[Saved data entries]
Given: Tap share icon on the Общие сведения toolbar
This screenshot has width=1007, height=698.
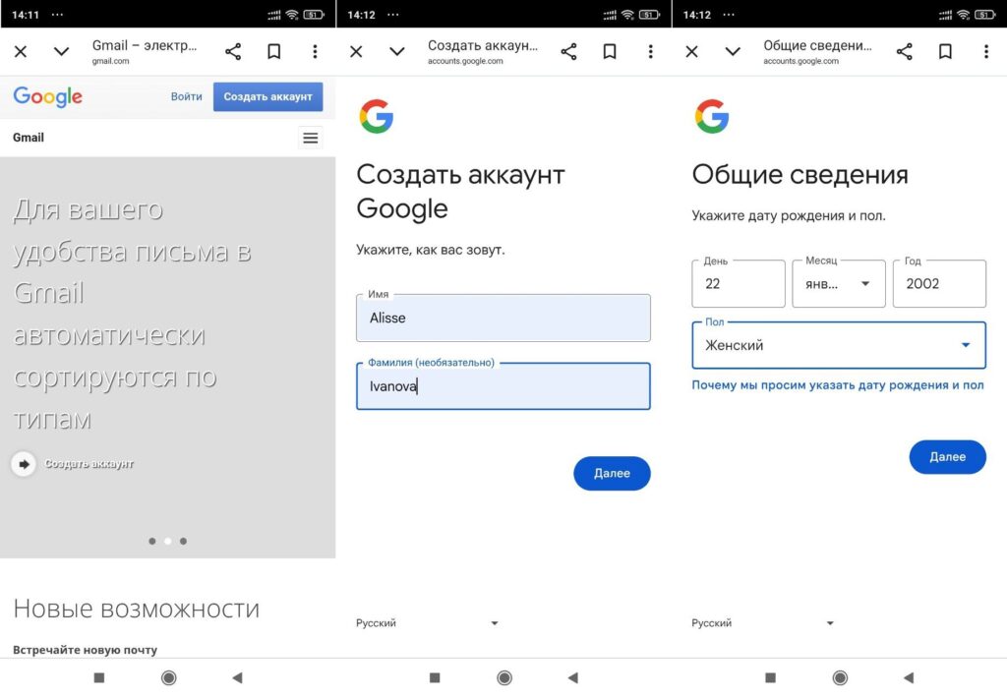Looking at the screenshot, I should coord(904,52).
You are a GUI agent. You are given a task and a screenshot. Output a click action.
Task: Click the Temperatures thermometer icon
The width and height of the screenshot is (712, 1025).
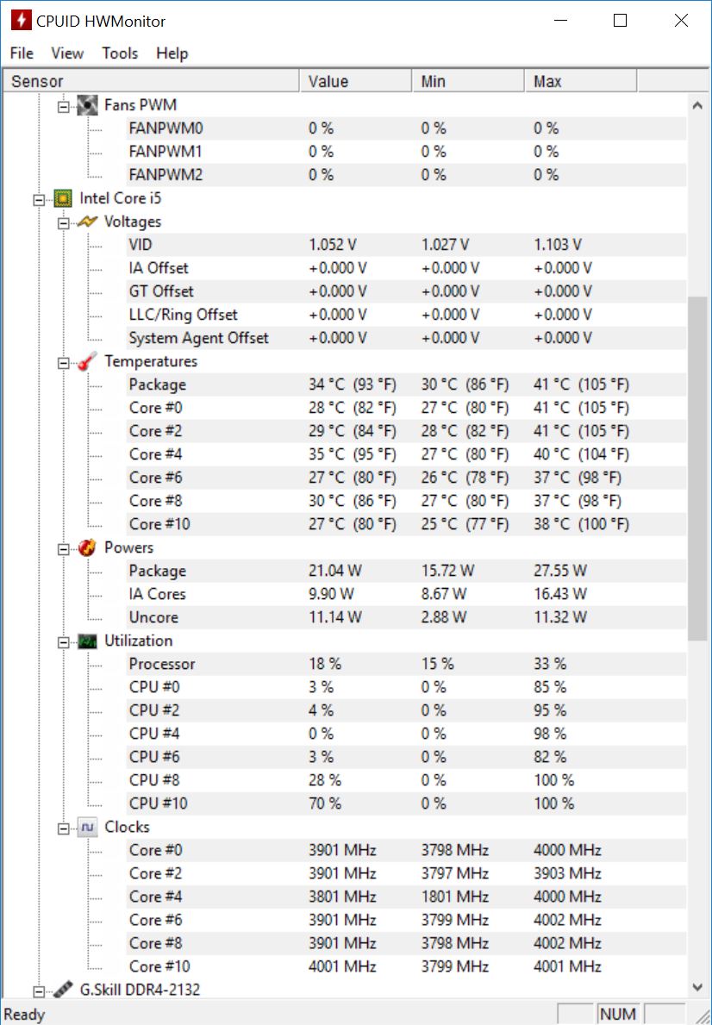pyautogui.click(x=87, y=361)
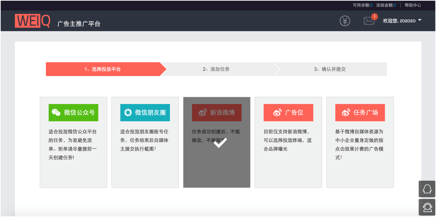
Task: Open QQ penguin customer service icon
Action: coord(427,189)
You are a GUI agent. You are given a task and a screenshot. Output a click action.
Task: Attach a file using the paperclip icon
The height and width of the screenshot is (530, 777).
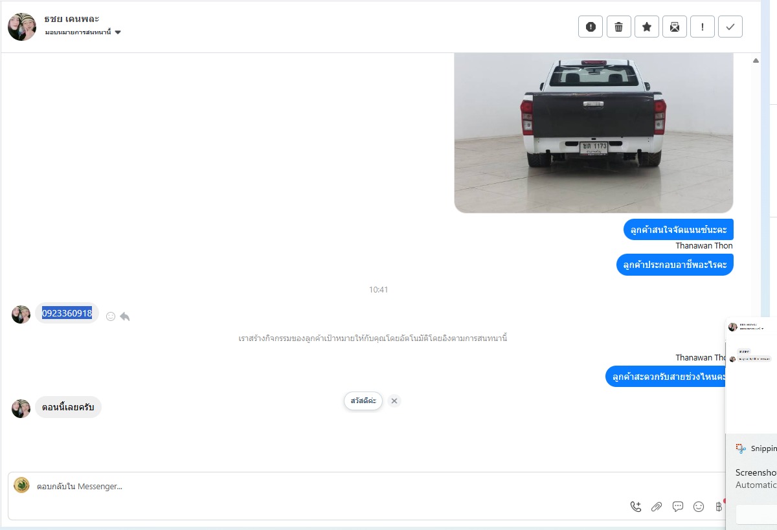point(657,507)
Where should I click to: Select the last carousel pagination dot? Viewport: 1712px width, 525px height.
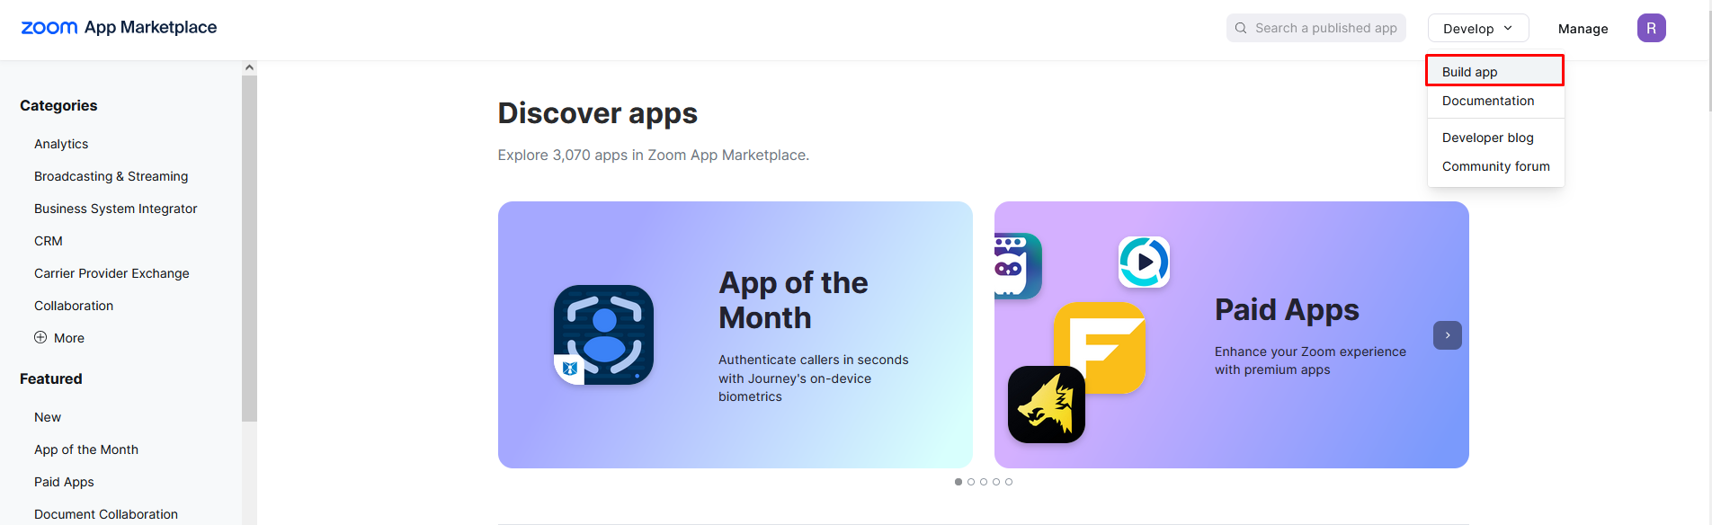(1009, 482)
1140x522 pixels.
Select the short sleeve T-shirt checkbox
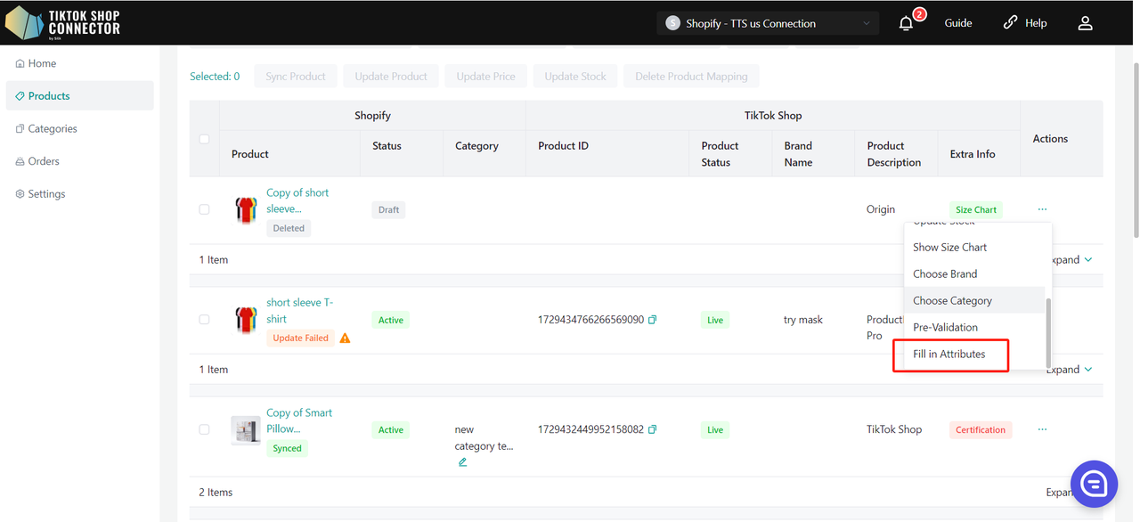(x=204, y=320)
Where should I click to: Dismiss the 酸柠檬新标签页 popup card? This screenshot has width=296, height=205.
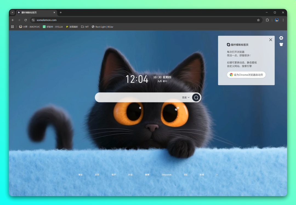tap(271, 40)
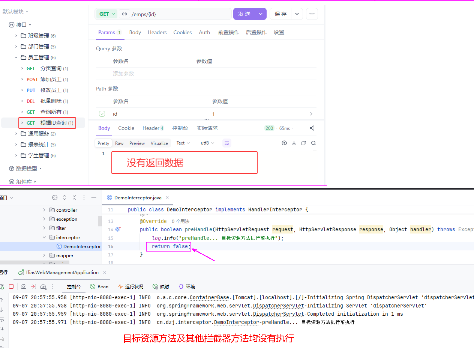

◆ EXERCISE BRIEF
What you write must match, line for line, the lines from the one with "Where should I click to: Select" through the last line of the data above, minus the pictures.

◆ PROBLEM SOLUTION
Where should I click to: Select the last carousel pagination dot? Viewport: 1712px width, 525px height.
(1009, 482)
1140x522 pixels.
Select the short sleeve T-shirt checkbox
(x=204, y=320)
Where should I click to: Dismiss the 酸柠檬新标签页 popup card? This screenshot has width=296, height=205.
tap(271, 40)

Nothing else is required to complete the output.